GOAL OF THE EXERCISE: Word for word, restate the lines from the one containing "Open the APPS panel on the right" through the last line of the material, and include no pictures.

━━━━━━

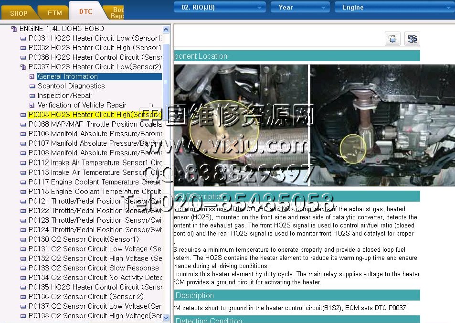Select P0038 HO2S Heater Circuit High entry
Image resolution: width=455 pixels, height=323 pixels.
click(x=95, y=115)
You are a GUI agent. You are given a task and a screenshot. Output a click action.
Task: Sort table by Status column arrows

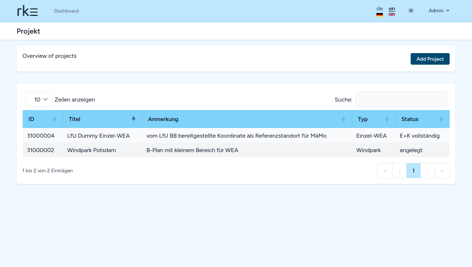[x=441, y=119]
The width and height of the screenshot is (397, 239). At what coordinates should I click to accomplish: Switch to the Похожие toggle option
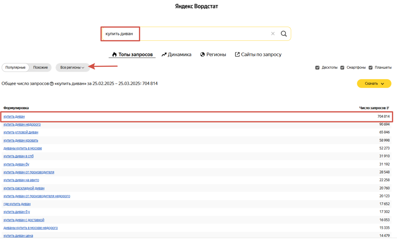(x=41, y=68)
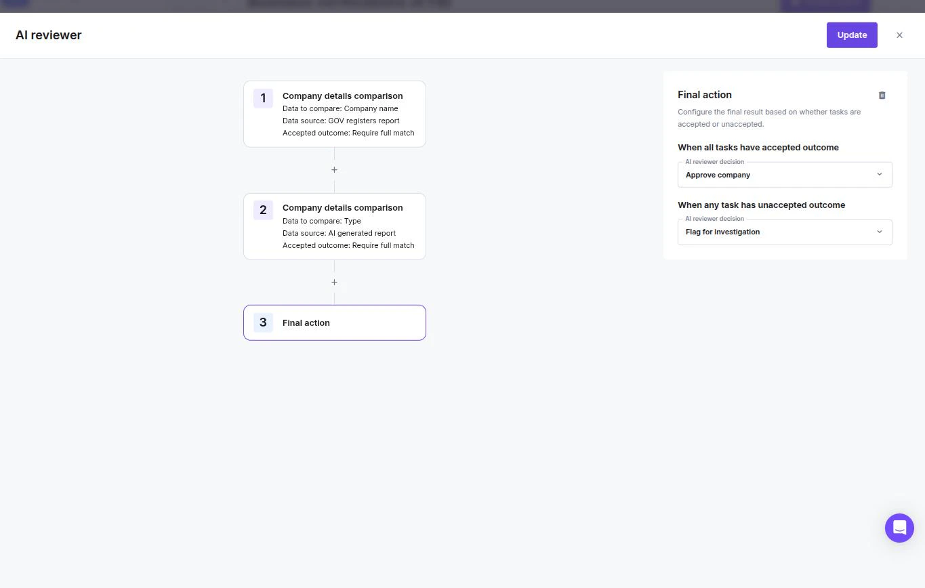Image resolution: width=925 pixels, height=588 pixels.
Task: Select the second Company details comparison card
Action: pyautogui.click(x=334, y=226)
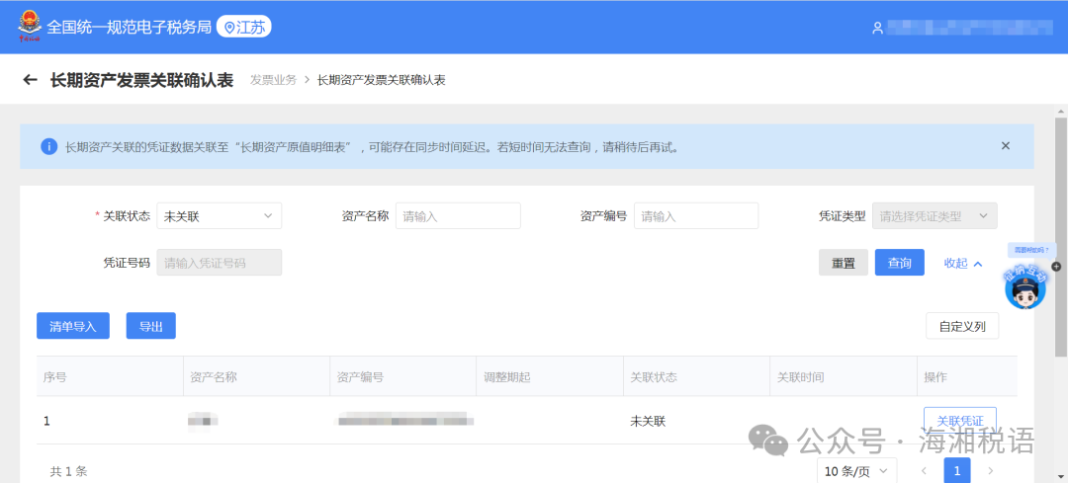This screenshot has width=1068, height=483.
Task: Click the 导出 export button
Action: (x=150, y=326)
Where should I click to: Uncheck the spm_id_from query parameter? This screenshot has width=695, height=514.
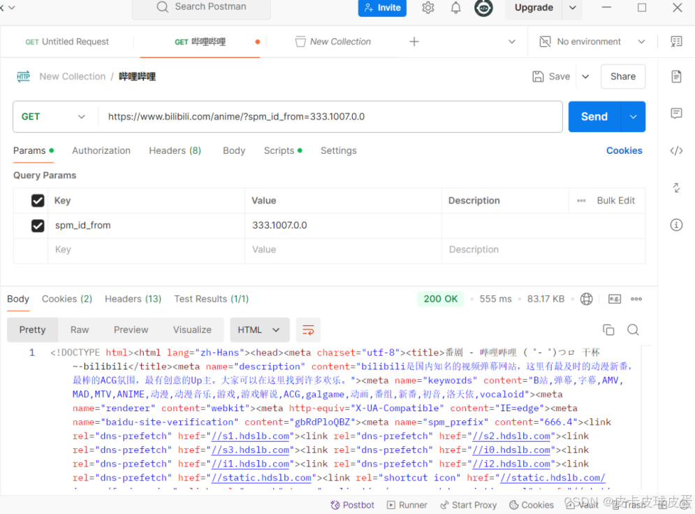point(37,225)
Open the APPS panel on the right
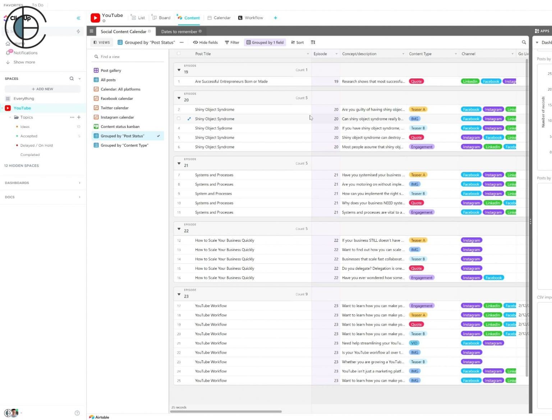 pyautogui.click(x=542, y=31)
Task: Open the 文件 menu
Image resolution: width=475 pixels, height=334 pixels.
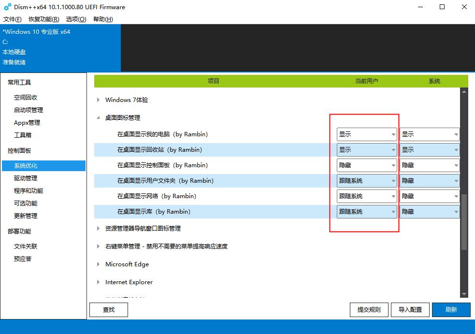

━━━━━━

ANSWER SPACE:
Open the APPS panel on the right
 pyautogui.click(x=542, y=31)
Task: Open the 文件 menu
Image resolution: width=475 pixels, height=334 pixels.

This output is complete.